A lot of our parenting is taught by our parents. Is it that you, as the oldest was hated and the second child loved... And now you to are dealing with the eldest in the same way while loving the youngest?
As well as the mental issues, sometimes I think the way I react to a given situation can be seen as a little narcasstic. Not because I am one ( did a lot of self reflecting there which is an indication in itself). But because as a child that was how I was taught to deal with the situation.
I am worried that when my children behave in a certain way I will feel hatred towards them, because when I did the same thing I saw the hatred looking at me.
And sometimes just realising what you are doing is so hard to see.
Would be interested in what others think.
Having had faulty parenting doesn't mean you are doomed or pre-programed to repeat the past. If anything I think you will listen out for echoes of it later on with your DCs, so you'll have a chance to avoid repeating those attitudes.
We do the best we can according to our experience and accumulated wisdom.
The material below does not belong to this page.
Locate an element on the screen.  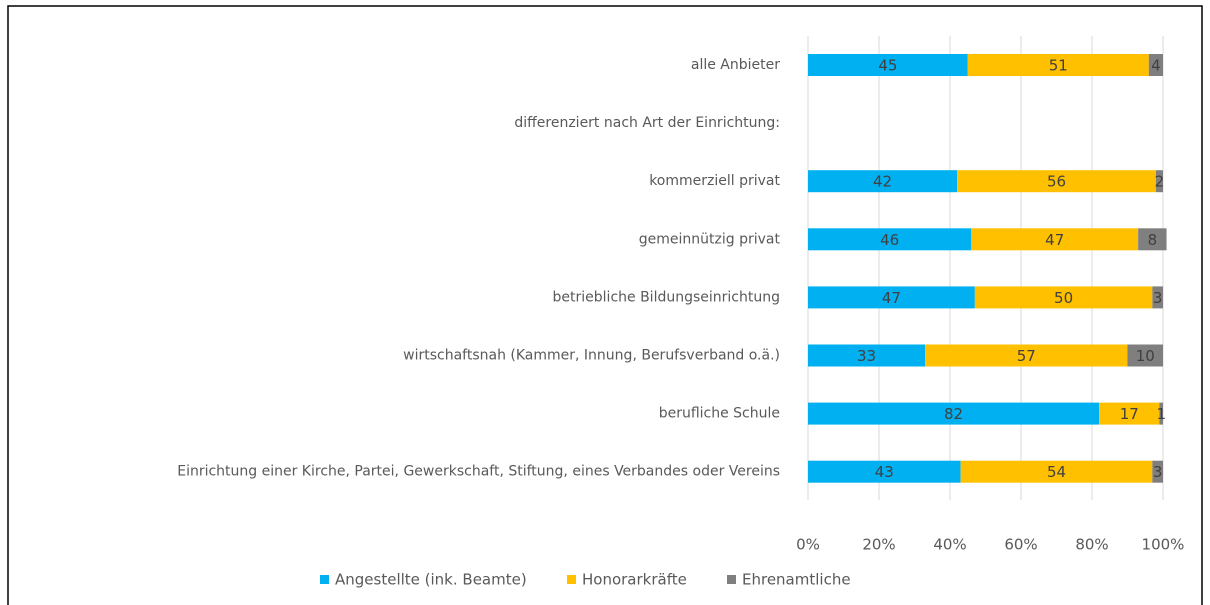
data-label: 51 is located at coordinates (1058, 66).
Another factor is input from your partner, if you are not raising DCs on your own.
Aussiebean I bet most of us worry about how we're going to shape up as parents. Nobody's perfect. Believe me with my DCs I've often pondered have I done the right thing, I sound like my mother, crap, what next? I'm doing the best I can. There'll always be a question mark over parenting as much as with any other relationship. Does that put us off trying it for ourselves? I really hope you feel you're the lovely confident person you are, whose posts elsewhere always ring true with rational, good advice and a warm heart.